Utiliser le mode Av (ou mode A)

 
Maintenant que vous avez pratiqué le mode Tv, réglez la molette de mode sur Av (ou A, selon le constructeur) :

Nous allons voir à présent comment se comporte un appareil photo reflex quand on travaille avec l’ouverture du diaphragme. Idéalement, gardez le même objet cobaye pour pouvoir comparer avec la série précédente.

Série de clichés en mode Av

Ce mode semi-manuel donne la « Priorité à l’ouverture » (Aperture, en anglais) donc, contrairement au mode précédent, nous allons maintenant décider de l’ouverture que nous souhaitons donner à l’objectif. Ce choix est déterminé par le flou que nous souhaitons donner à l’arrière-plan et/ou à la quantité de lumière disponible (plus l’environnement est sombre, plus l’ouverture devra être grande afin d’éviter le flou de bougé). Dans ce choix peut aussi intervenir la zone de netteté que nous souhaitons obtenir car, surtout en macro, plus l’ouverture est grande et plus la zone de netteté est étroite, parfois infime, rendant une grande partie du sujet totalement floue (je reviendrai sur la macro dans un prochain article).

Comme vous devez l’avoir compris à présent, l’ouverture va dépendre de votre objectif et non de votre appareil photo. Ainsi, si vous avez plusieurs objectifs, n’hésitez pas à les inter-changer et à faire les tests plusieurs fois pour les comparer. En reprenant mon exemple des objectifs 50mm (pour rappel, voir ici), mon objectif a une ouverture maximale de f/1.4. J’ai donc réglé mon ouverture au maximum pour faire cette nouvelle série.
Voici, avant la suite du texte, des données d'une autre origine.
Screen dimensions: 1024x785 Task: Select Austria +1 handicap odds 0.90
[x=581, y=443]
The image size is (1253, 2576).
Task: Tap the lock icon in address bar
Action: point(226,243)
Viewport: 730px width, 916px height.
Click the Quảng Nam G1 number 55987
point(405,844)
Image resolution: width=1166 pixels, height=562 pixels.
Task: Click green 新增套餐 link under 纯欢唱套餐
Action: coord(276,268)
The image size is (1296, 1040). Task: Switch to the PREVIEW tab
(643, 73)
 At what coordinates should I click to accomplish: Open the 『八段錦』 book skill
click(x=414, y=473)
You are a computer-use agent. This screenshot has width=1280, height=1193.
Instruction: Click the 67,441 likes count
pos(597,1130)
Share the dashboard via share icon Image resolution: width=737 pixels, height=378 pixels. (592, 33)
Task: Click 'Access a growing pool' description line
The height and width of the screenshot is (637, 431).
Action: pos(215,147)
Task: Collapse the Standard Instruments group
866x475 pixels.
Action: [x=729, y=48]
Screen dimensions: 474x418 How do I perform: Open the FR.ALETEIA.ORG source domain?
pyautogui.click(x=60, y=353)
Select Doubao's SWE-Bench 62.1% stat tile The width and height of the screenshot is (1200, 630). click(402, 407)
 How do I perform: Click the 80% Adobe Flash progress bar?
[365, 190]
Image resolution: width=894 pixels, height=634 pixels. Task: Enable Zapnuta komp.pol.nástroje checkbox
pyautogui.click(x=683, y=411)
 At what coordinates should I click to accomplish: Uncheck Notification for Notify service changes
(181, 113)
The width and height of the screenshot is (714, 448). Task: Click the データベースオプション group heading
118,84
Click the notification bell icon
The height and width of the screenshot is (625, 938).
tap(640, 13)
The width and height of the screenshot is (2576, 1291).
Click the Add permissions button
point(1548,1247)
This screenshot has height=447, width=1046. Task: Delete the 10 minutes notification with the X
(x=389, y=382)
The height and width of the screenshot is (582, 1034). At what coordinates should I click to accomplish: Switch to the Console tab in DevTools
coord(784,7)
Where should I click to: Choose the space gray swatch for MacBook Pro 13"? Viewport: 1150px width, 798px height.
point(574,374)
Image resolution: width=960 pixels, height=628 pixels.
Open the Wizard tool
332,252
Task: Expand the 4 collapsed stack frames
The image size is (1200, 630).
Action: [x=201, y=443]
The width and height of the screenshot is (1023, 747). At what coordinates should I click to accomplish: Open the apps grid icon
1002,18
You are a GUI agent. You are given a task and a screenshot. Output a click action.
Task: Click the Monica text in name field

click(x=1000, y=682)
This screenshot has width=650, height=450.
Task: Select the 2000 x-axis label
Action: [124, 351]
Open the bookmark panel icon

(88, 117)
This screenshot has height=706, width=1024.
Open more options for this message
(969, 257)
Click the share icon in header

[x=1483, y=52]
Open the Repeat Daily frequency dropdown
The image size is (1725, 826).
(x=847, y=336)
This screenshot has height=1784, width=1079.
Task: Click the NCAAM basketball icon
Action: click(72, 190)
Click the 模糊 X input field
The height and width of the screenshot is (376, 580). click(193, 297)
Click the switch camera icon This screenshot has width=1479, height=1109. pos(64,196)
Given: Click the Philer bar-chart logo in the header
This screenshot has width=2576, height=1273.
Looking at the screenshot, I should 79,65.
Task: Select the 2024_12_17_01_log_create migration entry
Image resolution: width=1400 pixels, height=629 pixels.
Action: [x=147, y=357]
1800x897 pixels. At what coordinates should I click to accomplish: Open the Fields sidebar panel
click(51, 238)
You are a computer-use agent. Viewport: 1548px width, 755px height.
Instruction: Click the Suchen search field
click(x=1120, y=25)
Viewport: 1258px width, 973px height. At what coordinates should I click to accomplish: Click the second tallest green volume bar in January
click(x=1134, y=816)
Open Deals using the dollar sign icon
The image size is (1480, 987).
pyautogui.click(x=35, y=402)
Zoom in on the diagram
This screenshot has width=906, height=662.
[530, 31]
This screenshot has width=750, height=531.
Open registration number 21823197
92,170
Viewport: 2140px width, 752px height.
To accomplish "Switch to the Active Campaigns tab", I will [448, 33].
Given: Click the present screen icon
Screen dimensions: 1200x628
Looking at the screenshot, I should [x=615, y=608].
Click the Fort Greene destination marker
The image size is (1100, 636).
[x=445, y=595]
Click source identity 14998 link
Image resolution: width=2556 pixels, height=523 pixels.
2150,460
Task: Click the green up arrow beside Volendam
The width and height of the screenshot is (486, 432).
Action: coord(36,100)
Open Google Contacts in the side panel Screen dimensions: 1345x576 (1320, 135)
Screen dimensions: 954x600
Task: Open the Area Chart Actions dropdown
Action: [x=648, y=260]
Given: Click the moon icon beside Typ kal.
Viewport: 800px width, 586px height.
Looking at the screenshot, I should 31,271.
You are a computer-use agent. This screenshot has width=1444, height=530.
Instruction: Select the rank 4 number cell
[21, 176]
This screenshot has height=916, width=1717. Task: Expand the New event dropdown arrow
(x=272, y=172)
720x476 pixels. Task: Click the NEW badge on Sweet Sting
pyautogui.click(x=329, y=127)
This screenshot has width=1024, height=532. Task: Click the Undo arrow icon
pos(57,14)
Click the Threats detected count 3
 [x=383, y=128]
Faites de même avec le vôtre et tournez l’autre molette, celle située juste à côté du déclencheur, pour changer l’ouverture cran à cran, et la diminuer petit à petit (rappelez-vous, plus la valeur est grande, plus l’ouverture est petite, vous devez donc augmenter la valeur d’ouverture pour fermer le diaphragme).

 

La leçon du jour

Que remarque-t’on dans cette série ?

Comme dans la série précédente avec le mode Tv (ou S), nous constatons que l’exposition de la photo ne change pas alors que l’ouverture diminue. C’est parce que là aussi, l’appareil photo compense la perte de lumière qui entre par un ralentissement de la vitesse d’obturation. Passez la souris au-dessus des photos pour voir la vitesse qui leur correspond, vous verrez que lorsque la valeur d’ouverture augmente (et donc l’ouverture du diaphragme diminue, c’est-à-dire que moins de lumière arrive sur le capteur), l’appareil diminue la vitesse d’obturation pour faire entrer plus de lumière. Vous pouvez aussi constater, qu’au fil des clichés, l’arrière-plan devient de plus en plus net. C’est à cause du diaphragme qui se ferme.

En effet, plus le trou du diaphragme est petit, plus la profondeur de champ (c’est-à-dire la zone de netteté) augmente. Cependant, dans un même temps, plus le trou du diaphragme est petit, plus la diffraction de la lumière va réduire la netteté de la photo (le piqué). Donc si l’arrière-plan sera moins flou, la photo, dans sa globalité sera moins nette (mais il faut tout de même agrandir la photo pour s’en rendre réellement compte et je suis sûr que vous ne voyez aucune différence sur ma série ci-dessus).

Attention donc à ne pas confondre ces deux concepts de netteté : d’une part la netteté de l’arrière-plan (le bokeh) et de l’autre, la netteté de la photo dans sa globalité (le piqué).

L’intérêt d’utiliser ce mode et donc de pouvoir décider de la netteté de l’arrière-plan dans le but, par exemple, d’isoler le sujet (ou un détail) du reste de la scène, typiquement pour les portraits ou la macro. Et pour ne rien vous cacher, c’est le mode que j’utilise toujours quand je photographie.